The Identification Problem: Vermeer Forgeries and AD Shocks

I have done a number of posts on two closely related themes.  In this recent post I discussed the common perception during each recession that “it’s different this time.”  In particular, each recession is supposed to have special characteristics that make it unlike the normal garden variety recession—you know what I mean, the kind we learn about in our intro to macro textbooks.  Here are some recent “special” recessions:

1.  1970:  Inflation isn’t falling like other recessions; wages are not responsive this time.

2.  1974:  The big oil shock, this one is supply-side.

3.  1980:  This one is caused by Carter’s credit card restrictions.

4.  1982:  No bounce back this time, the rust belt jobs are gone forever.

5.  1991:  The S&L bubble burst, many banks failed, and commercial real estate was overbuilt.

6.  2001:  This time it was the tech bubble bursting, not a drop in AD.  Plus 9/11.

7.  2008:  The housing/financial crisis.

Interesting how every single recession that I can remember was special.  Or at least it somehow seemed special at the time.  Here is a post from Alex Tabarrok that shows one example of this phenomenon.  He quotes from an old Time magazine cover story:

…why are Americans so gloomy, fearful and even panicked about the current economic slump?

..The slump is the longest, if not the deepest, since the Great Depression.
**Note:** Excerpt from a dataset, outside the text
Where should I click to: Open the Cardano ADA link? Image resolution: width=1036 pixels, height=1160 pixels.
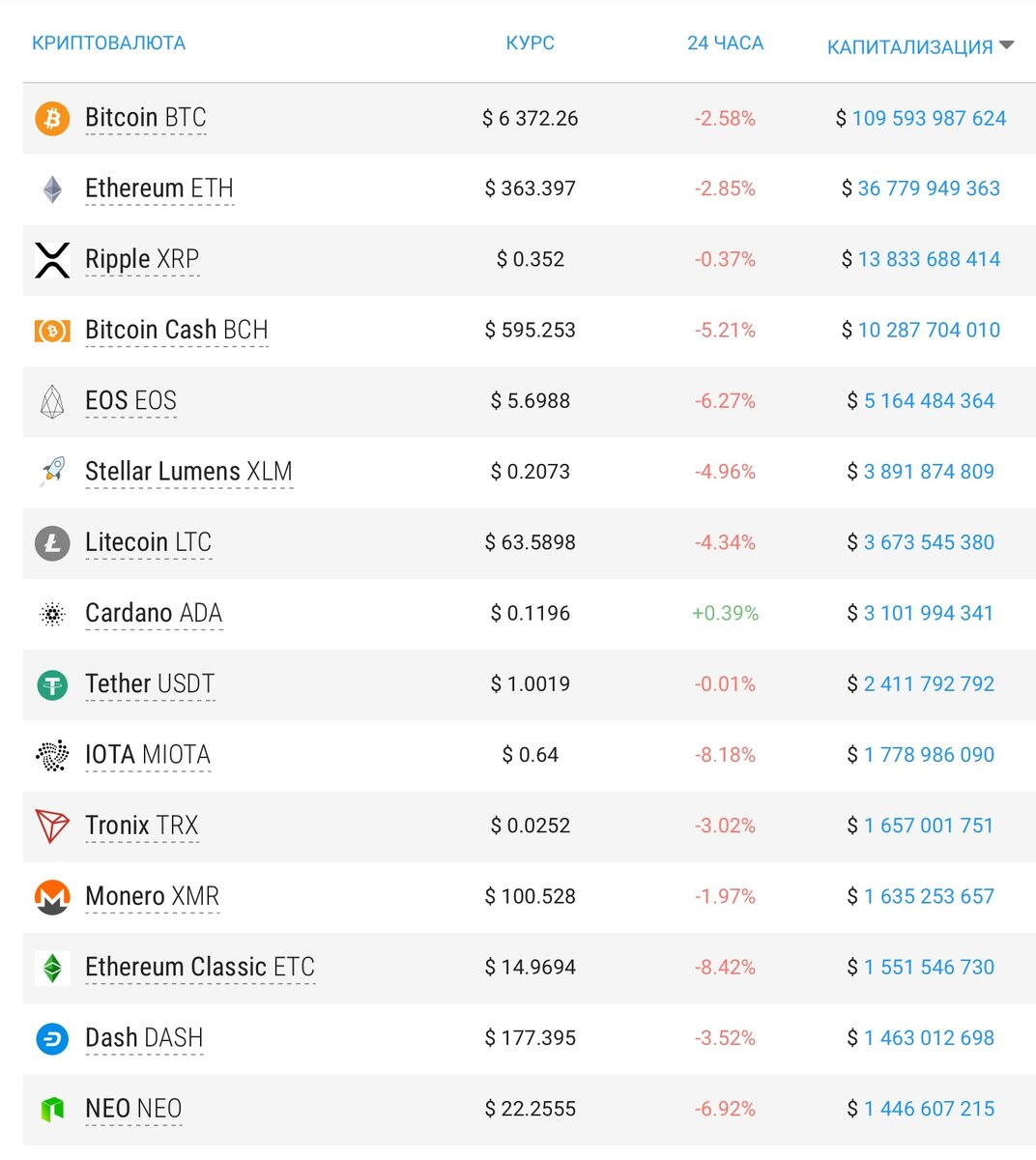[154, 613]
Traumatized by layoffs that have cost more than 1.2 million jobs during the slump, U.S. consumers have fallen into their deepest funk in years. “Never in my adult life have I heard more deep- seated feelings of concern,” says Howard Allen, retired chairman of Southern California Edison. “Many, many business leaders share this lack of confidence and recognize that we are in real economic trouble.” Says University of Michigan economist Paul McCracken: “This is more than just a recession in the conventional sense. What has happened has put the fear of God into people.”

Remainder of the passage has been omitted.